鷲澤 同感です。各診療科の先生方は経験,知識をお持ちですから, NST がいかにコラボレートして,専門の経験や知識をいただくかが勝負です。言ってみれば,いかにして仲間にしてしまうかだと思います。
星野 たとえば「胃瘻が付いたままで一生を過ごすのか」などと思うと,かなり落ち込む方は多いと思われます。どうされていますか。
鷲澤 PEG の人が増えていますが,院内のメンバーには,一見無理な場合でも「PEG 離脱率を上げられるかな」と,口ぐせのように言うようにしています。

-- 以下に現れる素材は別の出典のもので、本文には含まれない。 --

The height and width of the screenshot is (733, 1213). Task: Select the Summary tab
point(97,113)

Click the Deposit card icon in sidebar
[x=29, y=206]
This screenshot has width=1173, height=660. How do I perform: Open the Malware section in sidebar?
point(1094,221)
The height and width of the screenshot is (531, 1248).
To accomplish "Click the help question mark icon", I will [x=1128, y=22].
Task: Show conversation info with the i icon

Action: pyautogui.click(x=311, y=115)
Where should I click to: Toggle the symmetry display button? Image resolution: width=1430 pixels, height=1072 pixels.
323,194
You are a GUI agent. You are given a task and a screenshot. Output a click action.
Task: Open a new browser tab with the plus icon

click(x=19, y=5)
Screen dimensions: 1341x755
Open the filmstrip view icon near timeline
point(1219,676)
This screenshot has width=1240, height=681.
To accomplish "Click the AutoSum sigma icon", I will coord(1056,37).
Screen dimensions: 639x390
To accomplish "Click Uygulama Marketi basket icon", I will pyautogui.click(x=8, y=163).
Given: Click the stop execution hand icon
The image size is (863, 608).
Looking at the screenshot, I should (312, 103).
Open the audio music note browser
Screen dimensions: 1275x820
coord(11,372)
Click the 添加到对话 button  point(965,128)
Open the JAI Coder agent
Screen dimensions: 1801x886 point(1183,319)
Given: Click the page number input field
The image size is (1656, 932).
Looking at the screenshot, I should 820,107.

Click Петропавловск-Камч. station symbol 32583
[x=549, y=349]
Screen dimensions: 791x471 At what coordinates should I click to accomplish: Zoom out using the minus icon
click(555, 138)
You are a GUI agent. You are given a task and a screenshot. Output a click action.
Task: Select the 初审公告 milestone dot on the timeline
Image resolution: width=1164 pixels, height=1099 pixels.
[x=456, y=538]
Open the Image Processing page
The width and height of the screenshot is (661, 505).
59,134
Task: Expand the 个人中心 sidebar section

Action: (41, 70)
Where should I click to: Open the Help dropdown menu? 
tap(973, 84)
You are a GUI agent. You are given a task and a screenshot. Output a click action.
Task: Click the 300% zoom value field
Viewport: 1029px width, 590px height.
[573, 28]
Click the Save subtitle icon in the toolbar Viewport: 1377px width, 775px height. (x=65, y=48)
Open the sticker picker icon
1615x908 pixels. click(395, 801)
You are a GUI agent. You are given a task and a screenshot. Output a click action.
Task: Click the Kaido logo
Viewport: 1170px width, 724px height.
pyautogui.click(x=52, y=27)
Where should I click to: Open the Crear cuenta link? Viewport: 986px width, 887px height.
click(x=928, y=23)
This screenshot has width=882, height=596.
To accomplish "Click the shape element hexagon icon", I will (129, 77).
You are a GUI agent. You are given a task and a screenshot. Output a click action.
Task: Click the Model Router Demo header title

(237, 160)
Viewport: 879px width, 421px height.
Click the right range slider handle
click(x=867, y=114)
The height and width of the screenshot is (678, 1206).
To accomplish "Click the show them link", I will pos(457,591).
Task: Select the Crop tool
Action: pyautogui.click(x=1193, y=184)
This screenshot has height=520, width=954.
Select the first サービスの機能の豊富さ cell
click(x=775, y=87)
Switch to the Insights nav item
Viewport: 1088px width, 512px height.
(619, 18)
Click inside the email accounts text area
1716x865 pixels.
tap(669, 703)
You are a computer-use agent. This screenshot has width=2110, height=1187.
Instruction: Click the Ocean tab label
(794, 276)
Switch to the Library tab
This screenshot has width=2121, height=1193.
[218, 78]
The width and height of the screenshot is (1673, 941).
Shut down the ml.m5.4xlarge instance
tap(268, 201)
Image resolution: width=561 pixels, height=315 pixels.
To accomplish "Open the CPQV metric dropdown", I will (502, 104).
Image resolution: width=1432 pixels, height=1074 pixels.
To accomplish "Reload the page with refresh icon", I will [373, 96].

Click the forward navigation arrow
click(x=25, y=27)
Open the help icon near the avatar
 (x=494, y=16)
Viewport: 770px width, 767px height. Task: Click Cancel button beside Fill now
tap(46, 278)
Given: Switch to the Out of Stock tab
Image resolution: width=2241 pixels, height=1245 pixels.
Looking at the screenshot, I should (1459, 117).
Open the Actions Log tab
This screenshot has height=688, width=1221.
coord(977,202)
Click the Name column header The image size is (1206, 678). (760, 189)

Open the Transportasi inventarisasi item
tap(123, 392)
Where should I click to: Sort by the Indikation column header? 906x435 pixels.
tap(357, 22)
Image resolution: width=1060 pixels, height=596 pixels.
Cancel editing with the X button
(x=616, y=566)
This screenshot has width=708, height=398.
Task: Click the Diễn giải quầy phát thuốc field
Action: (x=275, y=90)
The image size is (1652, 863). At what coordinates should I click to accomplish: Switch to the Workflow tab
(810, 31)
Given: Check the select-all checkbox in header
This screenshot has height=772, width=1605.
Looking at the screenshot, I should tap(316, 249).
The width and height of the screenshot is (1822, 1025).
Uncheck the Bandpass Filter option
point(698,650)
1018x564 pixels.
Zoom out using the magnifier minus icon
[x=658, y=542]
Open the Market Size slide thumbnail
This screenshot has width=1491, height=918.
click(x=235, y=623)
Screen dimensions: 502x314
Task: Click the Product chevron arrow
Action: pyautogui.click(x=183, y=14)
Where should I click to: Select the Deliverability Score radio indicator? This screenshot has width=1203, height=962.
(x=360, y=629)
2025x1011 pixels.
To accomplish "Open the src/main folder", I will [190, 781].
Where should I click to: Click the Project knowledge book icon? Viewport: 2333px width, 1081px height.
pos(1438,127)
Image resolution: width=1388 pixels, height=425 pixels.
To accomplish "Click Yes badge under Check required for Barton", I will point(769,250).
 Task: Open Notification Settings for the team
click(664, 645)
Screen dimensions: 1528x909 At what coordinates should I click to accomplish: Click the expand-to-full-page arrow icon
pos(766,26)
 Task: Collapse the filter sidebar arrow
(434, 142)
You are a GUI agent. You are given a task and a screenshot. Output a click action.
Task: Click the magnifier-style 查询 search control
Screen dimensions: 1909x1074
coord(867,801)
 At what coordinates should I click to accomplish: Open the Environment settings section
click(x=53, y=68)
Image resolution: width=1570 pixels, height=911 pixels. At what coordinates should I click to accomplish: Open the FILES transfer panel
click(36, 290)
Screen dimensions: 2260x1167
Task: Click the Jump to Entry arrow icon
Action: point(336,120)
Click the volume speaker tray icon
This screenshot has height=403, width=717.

星野 患者さんの自発的な食事摂取が増えることが望ましいと思います。それを阻害している要因は何か。 消化管は使えるのに食事摂取が増えない場合にはどのような工夫をされていますか。
東口 自発的食事療法は,手術とも関連しています。入院前までは食事をしていて,治療によって絶食をつくる。 特に高齢者では,長期の絶食は自発的な食事を減らす要因ともなり,また,嚥下力や消化力,吸収力を低下させる。 さらに,絶食が原因で口中がカラカラなのに,それらを無視して水分不足だ,あるいは誤嚥が心配だなどという理由で長期の TPN に移行してしまう,という悪循環があります。 このような絶食の本来の害を理解したうえで TPN を行う。 TPN は安全管理の確保が第一ですが,いつ腸管を使うのか,いつ食べていただくのかを,最初の段階から計画できるような指導を行うのが NST の務めだと思います。
米国静脈経腸栄養学会(ASPEN)や JSPEN が提唱している「消化管を使え」というのは当たり前のことで, 大事なのはできるかぎり早く健常な代謝動態を得るように努力することです。 まずは,ごく普通の生活ができるだけのエネルギーとバランスを整えることが大事です。 それは,水分量,電解質,カロリー,アミノ酸が基本です。そのうえで,口腔ケアから始まる間接,直接摂食嚥下訓練を行う。 また,味覚障害や消化管の消化吸収障害などを薬剤や特殊な栄養剤で補う必要も出てきます。
そして最後は,やはり心です。「食べさせてあげたい」という心,まさしく鷲澤先生が言われた“PEG 離脱率”というのは良い言葉ですね。